(DATA LISTING)

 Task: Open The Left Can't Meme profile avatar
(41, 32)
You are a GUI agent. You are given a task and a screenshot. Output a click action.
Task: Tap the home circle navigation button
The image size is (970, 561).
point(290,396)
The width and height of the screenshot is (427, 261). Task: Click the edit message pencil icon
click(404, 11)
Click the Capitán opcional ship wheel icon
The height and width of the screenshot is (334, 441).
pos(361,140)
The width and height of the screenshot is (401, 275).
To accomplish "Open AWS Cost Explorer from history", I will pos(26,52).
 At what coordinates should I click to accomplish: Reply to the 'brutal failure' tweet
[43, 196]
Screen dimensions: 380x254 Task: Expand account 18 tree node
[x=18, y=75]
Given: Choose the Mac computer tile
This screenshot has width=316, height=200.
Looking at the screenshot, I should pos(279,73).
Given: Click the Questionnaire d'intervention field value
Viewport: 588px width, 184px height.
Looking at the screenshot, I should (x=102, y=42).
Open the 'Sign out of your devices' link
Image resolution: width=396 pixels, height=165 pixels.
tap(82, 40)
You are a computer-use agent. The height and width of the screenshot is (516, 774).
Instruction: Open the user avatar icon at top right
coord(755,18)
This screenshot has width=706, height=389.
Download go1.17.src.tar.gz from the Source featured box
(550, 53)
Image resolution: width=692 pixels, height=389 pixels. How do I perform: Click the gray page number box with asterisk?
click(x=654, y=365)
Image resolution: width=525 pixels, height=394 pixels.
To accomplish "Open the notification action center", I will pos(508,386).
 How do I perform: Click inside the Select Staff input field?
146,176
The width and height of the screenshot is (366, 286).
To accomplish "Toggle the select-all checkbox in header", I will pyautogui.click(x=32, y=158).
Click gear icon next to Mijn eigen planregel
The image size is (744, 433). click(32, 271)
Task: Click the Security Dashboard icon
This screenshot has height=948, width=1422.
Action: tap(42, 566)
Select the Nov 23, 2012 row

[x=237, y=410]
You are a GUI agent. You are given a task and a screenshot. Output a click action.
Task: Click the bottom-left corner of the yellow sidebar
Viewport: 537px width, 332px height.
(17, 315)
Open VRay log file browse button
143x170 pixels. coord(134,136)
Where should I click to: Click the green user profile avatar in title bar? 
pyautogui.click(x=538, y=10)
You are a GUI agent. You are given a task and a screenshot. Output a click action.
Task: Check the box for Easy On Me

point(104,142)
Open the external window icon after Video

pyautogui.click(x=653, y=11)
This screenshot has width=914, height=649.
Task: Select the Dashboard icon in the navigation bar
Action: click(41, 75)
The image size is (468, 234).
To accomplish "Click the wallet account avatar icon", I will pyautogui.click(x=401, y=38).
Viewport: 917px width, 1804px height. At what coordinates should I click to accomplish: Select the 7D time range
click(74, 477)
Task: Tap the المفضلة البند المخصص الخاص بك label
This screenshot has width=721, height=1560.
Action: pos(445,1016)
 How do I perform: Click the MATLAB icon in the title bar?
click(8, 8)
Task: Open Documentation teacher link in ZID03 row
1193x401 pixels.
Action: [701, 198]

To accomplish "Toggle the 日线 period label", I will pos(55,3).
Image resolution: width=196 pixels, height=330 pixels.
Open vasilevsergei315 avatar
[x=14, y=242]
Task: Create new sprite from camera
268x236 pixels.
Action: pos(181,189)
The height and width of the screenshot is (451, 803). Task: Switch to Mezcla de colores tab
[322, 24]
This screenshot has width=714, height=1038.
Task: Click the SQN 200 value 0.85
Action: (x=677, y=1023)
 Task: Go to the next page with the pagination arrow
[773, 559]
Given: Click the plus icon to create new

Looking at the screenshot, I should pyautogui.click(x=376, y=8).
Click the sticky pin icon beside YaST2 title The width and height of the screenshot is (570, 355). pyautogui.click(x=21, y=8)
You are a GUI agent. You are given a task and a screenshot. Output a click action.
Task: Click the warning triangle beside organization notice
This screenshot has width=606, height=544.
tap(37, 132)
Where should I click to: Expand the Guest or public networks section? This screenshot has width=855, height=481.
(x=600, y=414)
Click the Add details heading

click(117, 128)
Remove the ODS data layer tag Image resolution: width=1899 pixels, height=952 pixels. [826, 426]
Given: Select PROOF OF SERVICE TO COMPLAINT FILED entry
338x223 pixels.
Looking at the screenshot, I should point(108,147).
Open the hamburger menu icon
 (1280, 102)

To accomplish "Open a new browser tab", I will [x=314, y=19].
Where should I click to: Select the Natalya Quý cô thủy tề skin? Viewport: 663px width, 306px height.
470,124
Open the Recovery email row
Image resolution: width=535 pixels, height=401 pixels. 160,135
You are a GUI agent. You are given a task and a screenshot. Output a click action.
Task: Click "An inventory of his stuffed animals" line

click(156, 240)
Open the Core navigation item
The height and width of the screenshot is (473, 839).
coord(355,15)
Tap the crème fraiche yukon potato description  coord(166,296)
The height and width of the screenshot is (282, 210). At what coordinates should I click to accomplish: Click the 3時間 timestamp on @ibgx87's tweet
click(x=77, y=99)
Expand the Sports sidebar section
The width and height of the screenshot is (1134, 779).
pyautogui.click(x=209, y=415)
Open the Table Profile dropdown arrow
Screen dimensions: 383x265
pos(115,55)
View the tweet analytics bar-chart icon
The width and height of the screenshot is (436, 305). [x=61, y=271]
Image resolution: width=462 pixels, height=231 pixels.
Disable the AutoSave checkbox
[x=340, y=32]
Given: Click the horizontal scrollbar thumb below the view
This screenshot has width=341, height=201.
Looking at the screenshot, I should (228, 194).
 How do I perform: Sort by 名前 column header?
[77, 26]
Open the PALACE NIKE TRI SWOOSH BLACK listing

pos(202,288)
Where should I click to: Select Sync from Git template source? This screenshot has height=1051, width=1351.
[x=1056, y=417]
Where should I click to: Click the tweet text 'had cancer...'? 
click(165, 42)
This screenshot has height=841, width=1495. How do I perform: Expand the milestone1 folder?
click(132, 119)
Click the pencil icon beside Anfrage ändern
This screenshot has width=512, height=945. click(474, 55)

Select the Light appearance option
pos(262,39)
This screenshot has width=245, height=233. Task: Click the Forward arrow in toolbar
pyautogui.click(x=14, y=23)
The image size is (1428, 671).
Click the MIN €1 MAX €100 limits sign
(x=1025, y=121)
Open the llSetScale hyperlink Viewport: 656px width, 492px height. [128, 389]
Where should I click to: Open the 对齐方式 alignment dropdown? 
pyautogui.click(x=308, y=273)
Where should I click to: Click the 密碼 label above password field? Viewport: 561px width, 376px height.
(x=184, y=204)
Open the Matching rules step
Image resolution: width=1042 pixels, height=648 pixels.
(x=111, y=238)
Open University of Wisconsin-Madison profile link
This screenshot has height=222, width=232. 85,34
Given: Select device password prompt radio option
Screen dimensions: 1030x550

(End DATA LISTING)

* [TASK BRIEF]: Copy the full listing exactly.

* [RESPONSE BELOW]:
 Task: Open The Left Can't Meme profile avatar
(41, 32)
You are a GUI agent. You are given a task and a screenshot. Output a click action.
Task: Tap the home circle navigation button
The image size is (970, 561).
point(290,396)
The width and height of the screenshot is (427, 261). Task: Click the edit message pencil icon
click(404, 11)
Click the Capitán opcional ship wheel icon
The height and width of the screenshot is (334, 441).
pos(361,140)
The width and height of the screenshot is (401, 275).
To accomplish "Open AWS Cost Explorer from history", I will pos(26,52).
 At what coordinates should I click to accomplish: Reply to the 'brutal failure' tweet
[43, 196]
Screen dimensions: 380x254 Task: Expand account 18 tree node
[x=18, y=75]
Given: Choose the Mac computer tile
This screenshot has width=316, height=200.
Looking at the screenshot, I should pos(279,73).
Given: Click the Questionnaire d'intervention field value
Viewport: 588px width, 184px height.
Looking at the screenshot, I should (x=102, y=42).
Open the 'Sign out of your devices' link
Image resolution: width=396 pixels, height=165 pixels.
tap(82, 40)
You are a computer-use agent. The height and width of the screenshot is (516, 774).
Instruction: Open the user avatar icon at top right
coord(755,18)
This screenshot has width=706, height=389.
Download go1.17.src.tar.gz from the Source featured box
(550, 53)
Image resolution: width=692 pixels, height=389 pixels. How do I perform: Click the gray page number box with asterisk?
click(x=654, y=365)
Image resolution: width=525 pixels, height=394 pixels.
To accomplish "Open the notification action center", I will pos(508,386).
 How do I perform: Click inside the Select Staff input field?
146,176
The width and height of the screenshot is (366, 286).
To accomplish "Toggle the select-all checkbox in header", I will pyautogui.click(x=32, y=158).
Click gear icon next to Mijn eigen planregel
The image size is (744, 433). click(32, 271)
Task: Click the Security Dashboard icon
This screenshot has height=948, width=1422.
Action: tap(42, 566)
Select the Nov 23, 2012 row

[x=237, y=410]
You are a GUI agent. You are given a task and a screenshot. Output a click action.
Task: Click the bottom-left corner of the yellow sidebar
Viewport: 537px width, 332px height.
(17, 315)
Open VRay log file browse button
143x170 pixels. coord(134,136)
Where should I click to: Click the green user profile avatar in title bar? 
pyautogui.click(x=538, y=10)
You are a GUI agent. You are given a task and a screenshot. Output a click action.
Task: Check the box for Easy On Me

point(104,142)
Open the external window icon after Video

pyautogui.click(x=653, y=11)
This screenshot has width=914, height=649.
Task: Select the Dashboard icon in the navigation bar
Action: click(41, 75)
The image size is (468, 234).
To accomplish "Click the wallet account avatar icon", I will pyautogui.click(x=401, y=38).
Viewport: 917px width, 1804px height. At what coordinates should I click to accomplish: Select the 7D time range
click(74, 477)
Task: Tap the المفضلة البند المخصص الخاص بك label
This screenshot has width=721, height=1560.
Action: pos(445,1016)
 How do I perform: Click the MATLAB icon in the title bar?
click(8, 8)
Task: Open Documentation teacher link in ZID03 row
1193x401 pixels.
Action: [701, 198]

To accomplish "Toggle the 日线 period label", I will pos(55,3).
Image resolution: width=196 pixels, height=330 pixels.
Open vasilevsergei315 avatar
[x=14, y=242]
Task: Create new sprite from camera
268x236 pixels.
Action: pos(181,189)
The height and width of the screenshot is (451, 803). Task: Switch to Mezcla de colores tab
[322, 24]
This screenshot has width=714, height=1038.
Task: Click the SQN 200 value 0.85
Action: (x=677, y=1023)
 Task: Go to the next page with the pagination arrow
[773, 559]
Given: Click the plus icon to create new

Looking at the screenshot, I should pyautogui.click(x=376, y=8).
Click the sticky pin icon beside YaST2 title The width and height of the screenshot is (570, 355). pyautogui.click(x=21, y=8)
You are a GUI agent. You are given a task and a screenshot. Output a click action.
Task: Click the warning triangle beside organization notice
This screenshot has width=606, height=544.
tap(37, 132)
Where should I click to: Expand the Guest or public networks section? This screenshot has width=855, height=481.
(x=600, y=414)
Click the Add details heading

click(117, 128)
Remove the ODS data layer tag Image resolution: width=1899 pixels, height=952 pixels. [826, 426]
Given: Select PROOF OF SERVICE TO COMPLAINT FILED entry
338x223 pixels.
Looking at the screenshot, I should point(108,147).
Open the hamburger menu icon
 (1280, 102)

To accomplish "Open a new browser tab", I will [x=314, y=19].
Where should I click to: Select the Natalya Quý cô thủy tề skin? Viewport: 663px width, 306px height.
470,124
Open the Recovery email row
Image resolution: width=535 pixels, height=401 pixels. 160,135
You are a GUI agent. You are given a task and a screenshot. Output a click action.
Task: Click "An inventory of his stuffed animals" line

click(156, 240)
Open the Core navigation item
The height and width of the screenshot is (473, 839).
coord(355,15)
Tap the crème fraiche yukon potato description  coord(166,296)
The height and width of the screenshot is (282, 210). At what coordinates should I click to accomplish: Click the 3時間 timestamp on @ibgx87's tweet
click(x=77, y=99)
Expand the Sports sidebar section
The width and height of the screenshot is (1134, 779).
pyautogui.click(x=209, y=415)
Open the Table Profile dropdown arrow
Screen dimensions: 383x265
pos(115,55)
View the tweet analytics bar-chart icon
The width and height of the screenshot is (436, 305). [x=61, y=271]
Image resolution: width=462 pixels, height=231 pixels.
Disable the AutoSave checkbox
[x=340, y=32]
Given: Click the horizontal scrollbar thumb below the view
This screenshot has width=341, height=201.
Looking at the screenshot, I should (228, 194).
 How do I perform: Sort by 名前 column header?
[77, 26]
Open the PALACE NIKE TRI SWOOSH BLACK listing

pos(202,288)
Where should I click to: Select Sync from Git template source? This screenshot has height=1051, width=1351.
[x=1056, y=417]
Where should I click to: Click the tweet text 'had cancer...'? 
click(165, 42)
This screenshot has height=841, width=1495. How do I perform: Expand the milestone1 folder?
click(132, 119)
Click the pencil icon beside Anfrage ändern
This screenshot has width=512, height=945. click(474, 55)

Select the Light appearance option
pos(262,39)
This screenshot has width=245, height=233. Task: Click the Forward arrow in toolbar
pyautogui.click(x=14, y=23)
The image size is (1428, 671).
Click the MIN €1 MAX €100 limits sign
(x=1025, y=121)
Open the llSetScale hyperlink Viewport: 656px width, 492px height. [128, 389]
Where should I click to: Open the 对齐方式 alignment dropdown? 
pyautogui.click(x=308, y=273)
Where should I click to: Click the 密碼 label above password field? Viewport: 561px width, 376px height.
(x=184, y=204)
Open the Matching rules step
Image resolution: width=1042 pixels, height=648 pixels.
(x=111, y=238)
Open University of Wisconsin-Madison profile link
This screenshot has height=222, width=232. 85,34
Given: Select device password prompt radio option
Screen dimensions: 1030x550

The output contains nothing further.